The AP took a close look at child abuse cases across the country and revealed that while the system does a poor job of saving these children it has done an amazing job of keeping tragic cases under wraps.
Many of the states could not provide exact numbers and stats when it came to child abuse cases within their own borders.
The AP’s total, however, reached a staggering 786 children who were killed while authorities were investigating their families or had already confronted parents about accusations of abuse or neglect.
The sheer number of children who are dying from abuse and neglect was troubling enough, but to think that authorities could have prevented their deaths is even harder to take.
One report made mention of a 2-month-old baby girl by the name of Mattisyn Blaz.
Her father, Matthew Blaz, was known by authorities to be abusive towards the chubby cheeked beauty.

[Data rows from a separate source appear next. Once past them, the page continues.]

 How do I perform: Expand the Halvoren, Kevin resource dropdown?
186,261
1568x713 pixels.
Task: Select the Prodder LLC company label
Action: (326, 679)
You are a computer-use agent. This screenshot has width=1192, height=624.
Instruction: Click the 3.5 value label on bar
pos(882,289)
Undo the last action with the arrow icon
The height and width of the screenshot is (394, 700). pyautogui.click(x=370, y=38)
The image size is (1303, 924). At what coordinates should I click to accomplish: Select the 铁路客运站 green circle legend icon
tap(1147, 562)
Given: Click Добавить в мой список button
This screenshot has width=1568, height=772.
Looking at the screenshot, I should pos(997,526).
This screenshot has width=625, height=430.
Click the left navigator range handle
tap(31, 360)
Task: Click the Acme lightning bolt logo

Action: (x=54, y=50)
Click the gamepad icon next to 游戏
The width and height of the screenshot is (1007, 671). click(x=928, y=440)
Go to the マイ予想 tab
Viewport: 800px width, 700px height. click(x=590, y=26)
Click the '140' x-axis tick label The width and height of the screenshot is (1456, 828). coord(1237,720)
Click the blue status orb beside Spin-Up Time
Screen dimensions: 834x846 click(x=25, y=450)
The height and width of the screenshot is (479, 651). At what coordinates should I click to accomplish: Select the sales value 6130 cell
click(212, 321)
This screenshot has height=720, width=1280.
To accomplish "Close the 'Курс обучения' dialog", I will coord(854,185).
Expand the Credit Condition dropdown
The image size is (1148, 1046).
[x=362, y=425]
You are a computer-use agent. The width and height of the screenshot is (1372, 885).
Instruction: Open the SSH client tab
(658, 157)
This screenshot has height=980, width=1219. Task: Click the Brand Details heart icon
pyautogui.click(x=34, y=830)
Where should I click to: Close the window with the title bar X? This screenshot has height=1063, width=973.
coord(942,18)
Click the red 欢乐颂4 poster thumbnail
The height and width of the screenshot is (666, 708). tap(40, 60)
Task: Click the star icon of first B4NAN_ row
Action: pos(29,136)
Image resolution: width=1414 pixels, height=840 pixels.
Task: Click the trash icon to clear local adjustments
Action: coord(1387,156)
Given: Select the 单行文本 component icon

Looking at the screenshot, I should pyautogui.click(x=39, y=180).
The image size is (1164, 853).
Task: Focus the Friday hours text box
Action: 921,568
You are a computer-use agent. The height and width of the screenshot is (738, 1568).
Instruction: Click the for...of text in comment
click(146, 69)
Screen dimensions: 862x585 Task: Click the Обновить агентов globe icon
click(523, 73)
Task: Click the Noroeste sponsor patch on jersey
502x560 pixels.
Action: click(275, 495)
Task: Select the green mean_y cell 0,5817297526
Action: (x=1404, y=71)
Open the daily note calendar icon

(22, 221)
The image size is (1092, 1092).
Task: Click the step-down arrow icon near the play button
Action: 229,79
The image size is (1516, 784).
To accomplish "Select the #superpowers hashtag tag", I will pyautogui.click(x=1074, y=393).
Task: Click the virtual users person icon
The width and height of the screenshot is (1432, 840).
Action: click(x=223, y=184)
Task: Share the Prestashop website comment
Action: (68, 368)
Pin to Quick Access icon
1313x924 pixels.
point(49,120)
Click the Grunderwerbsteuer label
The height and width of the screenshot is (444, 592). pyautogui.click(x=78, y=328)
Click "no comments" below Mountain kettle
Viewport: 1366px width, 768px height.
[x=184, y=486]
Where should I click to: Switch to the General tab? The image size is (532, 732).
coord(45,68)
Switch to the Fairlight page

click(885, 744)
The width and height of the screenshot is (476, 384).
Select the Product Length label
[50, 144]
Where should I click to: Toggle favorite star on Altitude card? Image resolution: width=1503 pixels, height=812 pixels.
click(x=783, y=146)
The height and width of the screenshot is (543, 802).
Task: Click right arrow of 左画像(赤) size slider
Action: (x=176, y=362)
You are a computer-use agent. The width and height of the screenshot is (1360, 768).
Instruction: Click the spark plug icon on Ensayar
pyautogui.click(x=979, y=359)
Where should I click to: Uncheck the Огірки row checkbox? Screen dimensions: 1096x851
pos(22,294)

Only two weeks after the baby girl made her way to her new home, Blaz came home drunk and threw his wife to the floor while she was holding their newborn.
A child services worker came to the home, had a brief conversation with the father and left.
It wasn’t long before tragedy struck.
Prosecutors say Blaz spiked the then 2-month-old “like a football” and ended the little girl’s life.
The AP’s investigation marks the first time that such a statistic has been readily available for the public to see.
There is no single, complete set of data that counts how many children died of abuse after an investigation into their safety was already launched.
Officials hope that the AP’s investigation will make the country aware of a serious issue that is costing hundreds of children their lives.
“We all agree that we cannot solve a problem this complex until we agree it exists,” David Sanders, chairman of the Federal Commission to Eliminate Child Abuse and Neglect Fatalities, told the AP.
Currently, states report information about child abuse deaths on a voluntary basis. This optional process is allowing for too much secrecy and making it incredibly difficult to pinpoint where the system is going wrong.
A report from 2013, revealed that 17 states decided not to provide the federal government with information regarding how many children had died from child abuse after they had been taken from their homes and reunited with the family a few years later.